**The data**

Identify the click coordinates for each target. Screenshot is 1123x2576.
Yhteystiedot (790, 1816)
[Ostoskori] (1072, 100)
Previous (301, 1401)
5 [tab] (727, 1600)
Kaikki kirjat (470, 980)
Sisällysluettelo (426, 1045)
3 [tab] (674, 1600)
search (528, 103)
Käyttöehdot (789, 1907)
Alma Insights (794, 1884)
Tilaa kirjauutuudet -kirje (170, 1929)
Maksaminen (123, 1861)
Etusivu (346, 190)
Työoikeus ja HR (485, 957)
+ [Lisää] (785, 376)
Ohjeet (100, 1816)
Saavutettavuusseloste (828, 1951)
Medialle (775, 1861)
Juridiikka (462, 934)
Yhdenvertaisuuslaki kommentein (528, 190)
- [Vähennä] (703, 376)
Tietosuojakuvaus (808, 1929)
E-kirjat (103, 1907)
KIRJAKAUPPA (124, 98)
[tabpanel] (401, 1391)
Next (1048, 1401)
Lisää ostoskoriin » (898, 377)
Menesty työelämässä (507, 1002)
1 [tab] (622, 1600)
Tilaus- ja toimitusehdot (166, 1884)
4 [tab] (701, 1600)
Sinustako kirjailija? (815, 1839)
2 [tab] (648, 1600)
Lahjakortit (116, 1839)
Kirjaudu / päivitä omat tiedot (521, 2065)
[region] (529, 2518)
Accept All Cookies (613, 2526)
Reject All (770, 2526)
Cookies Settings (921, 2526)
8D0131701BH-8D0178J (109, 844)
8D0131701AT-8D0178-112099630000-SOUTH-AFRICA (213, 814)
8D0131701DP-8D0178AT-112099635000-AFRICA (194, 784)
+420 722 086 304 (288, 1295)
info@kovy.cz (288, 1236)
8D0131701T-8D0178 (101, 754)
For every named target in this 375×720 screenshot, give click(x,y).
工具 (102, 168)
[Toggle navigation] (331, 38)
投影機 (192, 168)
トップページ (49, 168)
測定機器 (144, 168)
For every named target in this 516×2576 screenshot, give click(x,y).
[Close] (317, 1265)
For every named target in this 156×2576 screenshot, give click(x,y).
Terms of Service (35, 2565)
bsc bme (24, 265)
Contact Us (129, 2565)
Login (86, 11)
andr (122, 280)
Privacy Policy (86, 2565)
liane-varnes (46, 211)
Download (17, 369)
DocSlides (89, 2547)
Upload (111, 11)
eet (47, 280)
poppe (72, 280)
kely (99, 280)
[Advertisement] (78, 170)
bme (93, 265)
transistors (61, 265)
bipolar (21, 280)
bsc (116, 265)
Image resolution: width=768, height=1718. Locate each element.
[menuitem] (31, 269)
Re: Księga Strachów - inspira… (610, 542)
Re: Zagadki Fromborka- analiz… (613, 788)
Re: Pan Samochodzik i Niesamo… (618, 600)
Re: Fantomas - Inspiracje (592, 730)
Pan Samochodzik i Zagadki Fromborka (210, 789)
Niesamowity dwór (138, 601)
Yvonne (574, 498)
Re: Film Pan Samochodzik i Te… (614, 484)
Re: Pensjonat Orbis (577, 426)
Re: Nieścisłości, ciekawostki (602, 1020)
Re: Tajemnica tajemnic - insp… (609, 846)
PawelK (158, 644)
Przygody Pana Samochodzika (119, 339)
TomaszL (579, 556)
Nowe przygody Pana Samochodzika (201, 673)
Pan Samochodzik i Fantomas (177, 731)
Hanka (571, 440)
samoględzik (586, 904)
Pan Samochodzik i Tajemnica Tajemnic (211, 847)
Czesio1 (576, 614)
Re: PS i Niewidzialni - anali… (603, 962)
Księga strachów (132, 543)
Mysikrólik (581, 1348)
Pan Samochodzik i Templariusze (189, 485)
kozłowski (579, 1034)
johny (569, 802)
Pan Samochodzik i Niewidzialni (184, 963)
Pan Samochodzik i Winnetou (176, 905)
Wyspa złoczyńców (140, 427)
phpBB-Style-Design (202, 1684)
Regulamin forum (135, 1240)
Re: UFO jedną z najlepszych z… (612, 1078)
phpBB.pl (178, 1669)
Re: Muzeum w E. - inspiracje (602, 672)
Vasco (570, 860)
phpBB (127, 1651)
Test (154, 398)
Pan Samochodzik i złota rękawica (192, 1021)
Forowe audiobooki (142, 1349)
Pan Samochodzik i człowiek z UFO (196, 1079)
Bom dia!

**Exercise goal**
Render the lines above, from the one containing "[region] (529, 2518)" through the one containing "kely (99, 280)", as a Markdown table with the columns Row and Line. Number each line, leave out any blank lines, and include nothing outside that stretch.

**Exercise answer**
| Row | Line |
|---|---|
| 1 | [region] (529, 2518) |
| 2 | Accept All Cookies (613, 2526) |
| 3 | Reject All (770, 2526) |
| 4 | Cookies Settings (921, 2526) |
| 5 | 8D0131701BH-8D0178J (109, 844) |
| 6 | 8D0131701AT-8D0178-112099630000-SOUTH-AFRICA (213, 814) |
| 7 | 8D0131701DP-8D0178AT-112099635000-AFRICA (194, 784) |
| 8 | +420 722 086 304 (288, 1295) |
| 9 | info@kovy.cz (288, 1236) |
| 10 | 8D0131701T-8D0178 (101, 754) |
| 11 | For every named target in this 375×720 screenshot, give click(x,y). |
| 12 | 工具 (102, 168) |
| 13 | [Toggle navigation] (331, 38) |
| 14 | 投影機 (192, 168) |
| 15 | トップページ (49, 168) |
| 16 | 測定機器 (144, 168) |
| 17 | For every named target in this 516×2576 screenshot, give click(x,y). |
| 18 | [Close] (317, 1265) |
| 19 | For every named target in this 156×2576 screenshot, give click(x,y). |
| 20 | Terms of Service (35, 2565) |
| 21 | bsc bme (24, 265) |
| 22 | Contact Us (129, 2565) |
| 23 | Login (86, 11) |
| 24 | andr (122, 280) |
| 25 | Privacy Policy (86, 2565) |
| 26 | liane-varnes (46, 211) |
| 27 | Download (17, 369) |
| 28 | DocSlides (89, 2547) |
| 29 | Upload (111, 11) |
| 30 | eet (47, 280) |
| 31 | poppe (72, 280) |
| 32 | kely (99, 280) |